GooseShtepping Moron's picture

Why do you thinks it's impossible that some people really don't pay attention to ads? The whole idea that advertisers are subconsciously programming people to make decisions they otherwise would not make is by far the sillier of the two propositions.

Smegley Wanxalot's picture

Proof that 38% of mankind is completely retarded. 

60% of the remaining 62% are also completely retarded because they use social media at all.

MeelionDollerBogus's picture

I like twitter.
When various bad agents in the world do bad things, especially if there's video to prove it, Twitter seems a highly efficient way to get a picture, video, warning with categorized tags (hashtags) out.
Like the crimes Israel does to Palestine, or a drone strike someone says didn't really happen or they "can't comment on".
Dronestream, a twitter account, documents EVERY drone strike they can get their hands on the information for. Listing location, date, time & how many civilians were killed.
Documenting that is important and it can't be important until it's socially spread so people KNOW the terrorism their tax-dollars support.

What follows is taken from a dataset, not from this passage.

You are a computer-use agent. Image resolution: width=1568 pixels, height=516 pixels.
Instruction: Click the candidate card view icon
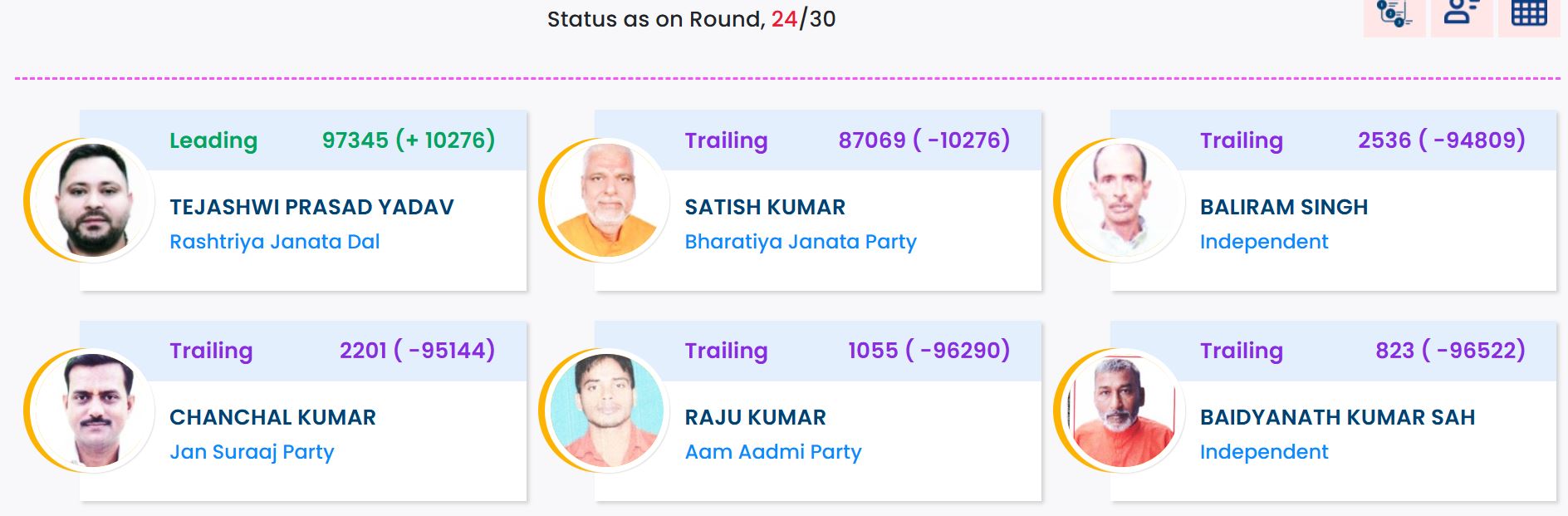coord(1461,14)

Bro of the Sorrowful Figure's picture

Real Reason For Social Media Use: To escape mundane life filled with debt, increasingly bad health and lower standards of living, and to continue the charade that everything is okay, while also fulfilling a pathetic and vain desire to be accepted and liked and be a good, patriotic member of society, dutifully and narcissistic-ly checking facebook and clicking on ads like the overlords want, not for one second taking the risk of entertaining a strange or different thought that might ever so slightly start to break down your world view.

MeelionDollerBogus's picture

"That sheep isn't bleating loud enough! BAH-BAH-BLACK SHEEP!!!"

buzzsaw99's picture

careful, that's a $165B company you're talking about there bub.

Max Cynical's picture

"Virtual Bagel"

FaceBook Fraud...

I'd like to see a survey of businesses that are spending money on social media advertising.